Manche Beobachter fürchten, dass Bidens hochfliegenden Klimaplänen ein ähnliches Schicksal droht. Andere, wie Ex-EPA-Chefin McCarthy, sind optimistischer: „Der Klimawandel ist inzwischen viel relevanter und persönlicher geworden. Das kann Biden nutzen.“ Tatsächlich führen Waldbrände, immer wildere Hurrikans und katastrophale Überflutungen den Amerikanern die Folgen der Erderwärmung zunehmend existenziell vor Augen. Bei einer Umfrage des Pew-Instituts bezeichneten 60 Prozent den Klimawandel als Bedrohung.

Viel hängt nun vom Senat ab. Selbst bei einer hauchdünnen demokratischen Mehrheit wird er kein verlässlicher Partner sein, weil auch demokratische Senatoren aus Kohlestaaten bremsen. Ohne die zweite Kammer aber kann Biden weder eine CO2-Steuer noch ein Emissionshandelssystem durchsetzen.

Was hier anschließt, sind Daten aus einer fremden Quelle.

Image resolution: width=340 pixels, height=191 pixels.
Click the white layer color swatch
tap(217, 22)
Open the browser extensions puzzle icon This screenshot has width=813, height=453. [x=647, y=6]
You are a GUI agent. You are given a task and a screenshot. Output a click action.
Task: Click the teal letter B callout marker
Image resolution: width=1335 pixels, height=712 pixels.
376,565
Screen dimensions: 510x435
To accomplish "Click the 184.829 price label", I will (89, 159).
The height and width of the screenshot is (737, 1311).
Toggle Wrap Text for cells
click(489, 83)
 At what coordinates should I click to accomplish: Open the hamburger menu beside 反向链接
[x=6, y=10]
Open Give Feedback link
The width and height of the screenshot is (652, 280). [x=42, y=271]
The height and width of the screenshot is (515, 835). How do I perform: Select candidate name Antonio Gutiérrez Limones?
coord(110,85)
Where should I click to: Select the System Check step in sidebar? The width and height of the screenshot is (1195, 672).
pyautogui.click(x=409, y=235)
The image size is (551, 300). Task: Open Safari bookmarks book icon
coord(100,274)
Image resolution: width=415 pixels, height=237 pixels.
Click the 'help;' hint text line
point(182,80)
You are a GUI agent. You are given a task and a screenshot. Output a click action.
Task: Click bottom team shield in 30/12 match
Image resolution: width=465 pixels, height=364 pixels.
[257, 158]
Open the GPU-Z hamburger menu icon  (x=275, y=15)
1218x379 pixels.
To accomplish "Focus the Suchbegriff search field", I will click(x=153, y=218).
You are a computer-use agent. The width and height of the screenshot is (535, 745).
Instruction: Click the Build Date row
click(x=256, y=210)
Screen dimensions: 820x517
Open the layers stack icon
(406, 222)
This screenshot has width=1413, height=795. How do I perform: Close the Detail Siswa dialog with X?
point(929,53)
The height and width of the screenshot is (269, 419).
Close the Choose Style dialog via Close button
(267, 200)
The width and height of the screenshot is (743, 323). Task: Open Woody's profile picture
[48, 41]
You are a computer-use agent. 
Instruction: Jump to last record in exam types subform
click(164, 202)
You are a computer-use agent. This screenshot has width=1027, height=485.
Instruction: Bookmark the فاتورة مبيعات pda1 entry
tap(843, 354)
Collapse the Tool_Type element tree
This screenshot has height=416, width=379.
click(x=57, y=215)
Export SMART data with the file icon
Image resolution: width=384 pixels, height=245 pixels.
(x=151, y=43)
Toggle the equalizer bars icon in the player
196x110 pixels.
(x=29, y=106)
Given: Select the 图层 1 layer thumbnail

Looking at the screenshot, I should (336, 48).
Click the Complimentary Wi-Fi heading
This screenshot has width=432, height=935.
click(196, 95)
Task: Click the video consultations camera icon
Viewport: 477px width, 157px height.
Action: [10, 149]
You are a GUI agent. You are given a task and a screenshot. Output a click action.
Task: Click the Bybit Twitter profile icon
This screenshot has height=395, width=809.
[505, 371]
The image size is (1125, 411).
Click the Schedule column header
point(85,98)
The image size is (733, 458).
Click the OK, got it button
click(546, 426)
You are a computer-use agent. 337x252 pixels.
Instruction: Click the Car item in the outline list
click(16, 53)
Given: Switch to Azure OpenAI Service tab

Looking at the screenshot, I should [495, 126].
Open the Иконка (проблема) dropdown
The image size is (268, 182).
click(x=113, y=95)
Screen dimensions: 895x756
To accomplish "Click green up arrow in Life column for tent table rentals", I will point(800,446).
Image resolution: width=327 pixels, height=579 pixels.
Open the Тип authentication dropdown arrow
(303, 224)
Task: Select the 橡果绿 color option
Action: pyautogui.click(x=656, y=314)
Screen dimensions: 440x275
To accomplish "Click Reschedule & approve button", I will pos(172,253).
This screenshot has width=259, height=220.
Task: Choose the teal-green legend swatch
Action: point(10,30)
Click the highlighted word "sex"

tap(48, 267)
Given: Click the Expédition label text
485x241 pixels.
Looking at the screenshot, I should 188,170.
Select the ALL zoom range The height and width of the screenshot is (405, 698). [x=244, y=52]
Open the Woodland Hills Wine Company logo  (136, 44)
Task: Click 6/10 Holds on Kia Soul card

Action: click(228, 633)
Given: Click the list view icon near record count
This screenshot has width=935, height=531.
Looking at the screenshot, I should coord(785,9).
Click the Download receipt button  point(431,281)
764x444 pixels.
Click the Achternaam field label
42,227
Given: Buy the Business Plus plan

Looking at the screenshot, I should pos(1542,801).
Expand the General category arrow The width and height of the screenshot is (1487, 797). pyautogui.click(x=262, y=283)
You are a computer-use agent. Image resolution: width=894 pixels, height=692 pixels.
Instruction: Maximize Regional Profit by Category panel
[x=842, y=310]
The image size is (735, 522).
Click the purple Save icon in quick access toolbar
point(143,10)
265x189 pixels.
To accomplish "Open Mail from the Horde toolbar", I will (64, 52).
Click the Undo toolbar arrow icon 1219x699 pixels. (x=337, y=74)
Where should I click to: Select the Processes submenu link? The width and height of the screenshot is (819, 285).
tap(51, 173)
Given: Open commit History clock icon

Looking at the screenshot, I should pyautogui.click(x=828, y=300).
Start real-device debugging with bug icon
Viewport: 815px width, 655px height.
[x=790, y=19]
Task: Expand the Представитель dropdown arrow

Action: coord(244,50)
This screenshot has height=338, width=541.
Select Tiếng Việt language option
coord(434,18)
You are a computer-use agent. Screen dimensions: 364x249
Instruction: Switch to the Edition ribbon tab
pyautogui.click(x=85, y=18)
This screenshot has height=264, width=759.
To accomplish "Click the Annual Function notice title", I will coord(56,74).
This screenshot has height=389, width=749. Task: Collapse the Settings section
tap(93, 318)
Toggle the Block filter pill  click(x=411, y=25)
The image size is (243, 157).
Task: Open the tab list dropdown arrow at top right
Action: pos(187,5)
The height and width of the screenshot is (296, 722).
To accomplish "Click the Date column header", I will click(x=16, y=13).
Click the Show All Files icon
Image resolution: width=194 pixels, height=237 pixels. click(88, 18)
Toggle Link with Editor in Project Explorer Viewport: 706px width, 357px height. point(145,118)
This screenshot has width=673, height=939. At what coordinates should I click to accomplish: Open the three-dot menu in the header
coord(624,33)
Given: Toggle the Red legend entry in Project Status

Machtlos aber wäre Biden auch ohne den Senat nicht. Er müsste sich dann auf eine Vielzahl regulatorischer Eingriffe verlegen. So könnte er Umweltverträglichkeitsprüfungen verschärfen und neue Grenzwerte für Energieeffizienz, Abgaswerte oder den Methanausstoß bei der Ölproduktion festlegen. Das wird von zahlreichen Bundesstaaten und sogar von Teilen der Indus trie unterstützt. Biden hat zudem versprochen, kein Fracking mehr auf öffentlichem Land zu erlauben. Auch die Fertigstellung der umstrittenen Keystone-Pipeline will er verhindern. Eine Trump-Verordnung, mit der die Offshore-Ölsuche vor den Küsten erlaubt wurde, dürfte er zurücknehmen. All das ginge mit präsidialen Erlassen. Es würde freilich bald vor den Gerichten landen.

Dort würden aber auch die Bohrrechte im Arctic Wildlife Refuge landen, falls Trump die Last-minute-Auktion nun durchzieht. „Die Sache wird man sich vom ersten Tag an genau ansehen“, kündigt der demokratische Senator Tom Uldall an, der als ein Ministerkandidat für das zuständige Innenressort gilt. Noch besteht eine Rest-Hoffnung, dass es so weit gar nicht kommt. Nicht nur dürften die niedrigen Ölpreise das Interesse der Konzerne an dem Investment bremsen. Vor allem könnte es an Geld mangeln: Sämtliche US-Banken haben inzwischen erklärt, dass sie das schmutzige Projekt nicht finanzieren würden.